● EXERCISE
All of the entries should be returned without a single change.

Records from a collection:
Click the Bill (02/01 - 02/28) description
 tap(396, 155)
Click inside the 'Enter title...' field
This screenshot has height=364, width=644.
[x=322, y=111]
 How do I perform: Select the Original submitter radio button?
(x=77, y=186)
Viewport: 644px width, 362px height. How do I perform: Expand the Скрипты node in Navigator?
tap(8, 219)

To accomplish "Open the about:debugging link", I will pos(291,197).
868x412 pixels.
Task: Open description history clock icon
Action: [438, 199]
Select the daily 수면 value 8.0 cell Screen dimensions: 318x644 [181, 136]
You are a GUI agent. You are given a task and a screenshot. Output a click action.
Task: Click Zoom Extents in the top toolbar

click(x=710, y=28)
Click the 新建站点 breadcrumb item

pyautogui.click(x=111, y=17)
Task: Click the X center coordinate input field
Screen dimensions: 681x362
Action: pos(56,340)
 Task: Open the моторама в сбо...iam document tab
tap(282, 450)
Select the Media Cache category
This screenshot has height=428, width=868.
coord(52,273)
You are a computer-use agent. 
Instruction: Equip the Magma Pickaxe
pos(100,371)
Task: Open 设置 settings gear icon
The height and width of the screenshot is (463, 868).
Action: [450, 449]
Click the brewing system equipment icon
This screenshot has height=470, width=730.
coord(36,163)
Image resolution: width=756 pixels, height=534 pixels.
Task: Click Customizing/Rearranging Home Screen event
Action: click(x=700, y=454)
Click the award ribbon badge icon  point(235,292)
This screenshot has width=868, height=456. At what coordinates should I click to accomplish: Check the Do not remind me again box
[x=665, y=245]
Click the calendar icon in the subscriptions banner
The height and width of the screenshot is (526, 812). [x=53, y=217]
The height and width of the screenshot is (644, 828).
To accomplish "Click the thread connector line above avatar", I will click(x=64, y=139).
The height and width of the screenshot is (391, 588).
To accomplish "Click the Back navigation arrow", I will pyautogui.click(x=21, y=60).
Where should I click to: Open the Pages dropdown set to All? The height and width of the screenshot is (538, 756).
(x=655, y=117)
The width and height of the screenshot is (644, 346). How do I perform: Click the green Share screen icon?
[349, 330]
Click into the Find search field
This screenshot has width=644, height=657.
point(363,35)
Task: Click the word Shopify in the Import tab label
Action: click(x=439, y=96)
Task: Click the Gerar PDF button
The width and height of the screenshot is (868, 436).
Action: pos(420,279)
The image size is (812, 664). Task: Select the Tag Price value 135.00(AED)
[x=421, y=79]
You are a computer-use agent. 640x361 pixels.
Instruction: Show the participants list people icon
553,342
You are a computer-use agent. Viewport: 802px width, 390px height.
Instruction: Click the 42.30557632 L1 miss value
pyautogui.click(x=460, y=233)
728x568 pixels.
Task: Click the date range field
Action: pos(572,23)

● ANSWER TO THE EXERCISE
Click the Bill (02/01 - 02/28) description
 tap(396, 155)
Click inside the 'Enter title...' field
This screenshot has height=364, width=644.
[x=322, y=111]
 How do I perform: Select the Original submitter radio button?
(x=77, y=186)
Viewport: 644px width, 362px height. How do I perform: Expand the Скрипты node in Navigator?
tap(8, 219)

To accomplish "Open the about:debugging link", I will pos(291,197).
868x412 pixels.
Task: Open description history clock icon
Action: [438, 199]
Select the daily 수면 value 8.0 cell Screen dimensions: 318x644 [181, 136]
You are a GUI agent. You are given a task and a screenshot. Output a click action.
Task: Click Zoom Extents in the top toolbar

click(x=710, y=28)
Click the 新建站点 breadcrumb item

pyautogui.click(x=111, y=17)
Task: Click the X center coordinate input field
Screen dimensions: 681x362
Action: pos(56,340)
 Task: Open the моторама в сбо...iam document tab
tap(282, 450)
Select the Media Cache category
This screenshot has height=428, width=868.
coord(52,273)
You are a computer-use agent. 
Instruction: Equip the Magma Pickaxe
pos(100,371)
Task: Open 设置 settings gear icon
The height and width of the screenshot is (463, 868).
Action: [450, 449]
Click the brewing system equipment icon
This screenshot has height=470, width=730.
coord(36,163)
Image resolution: width=756 pixels, height=534 pixels.
Task: Click Customizing/Rearranging Home Screen event
Action: click(x=700, y=454)
Click the award ribbon badge icon  point(235,292)
This screenshot has width=868, height=456. At what coordinates should I click to accomplish: Check the Do not remind me again box
[x=665, y=245]
Click the calendar icon in the subscriptions banner
The height and width of the screenshot is (526, 812). [x=53, y=217]
The height and width of the screenshot is (644, 828).
To accomplish "Click the thread connector line above avatar", I will click(x=64, y=139).
The height and width of the screenshot is (391, 588).
To accomplish "Click the Back navigation arrow", I will pyautogui.click(x=21, y=60).
Where should I click to: Open the Pages dropdown set to All? The height and width of the screenshot is (538, 756).
(x=655, y=117)
The width and height of the screenshot is (644, 346). How do I perform: Click the green Share screen icon?
[349, 330]
Click into the Find search field
This screenshot has width=644, height=657.
point(363,35)
Task: Click the word Shopify in the Import tab label
Action: click(x=439, y=96)
Task: Click the Gerar PDF button
The width and height of the screenshot is (868, 436).
Action: pos(420,279)
The image size is (812, 664). Task: Select the Tag Price value 135.00(AED)
[x=421, y=79]
You are a computer-use agent. 640x361 pixels.
Instruction: Show the participants list people icon
553,342
You are a computer-use agent. Viewport: 802px width, 390px height.
Instruction: Click the 42.30557632 L1 miss value
pyautogui.click(x=460, y=233)
728x568 pixels.
Task: Click the date range field
Action: pos(572,23)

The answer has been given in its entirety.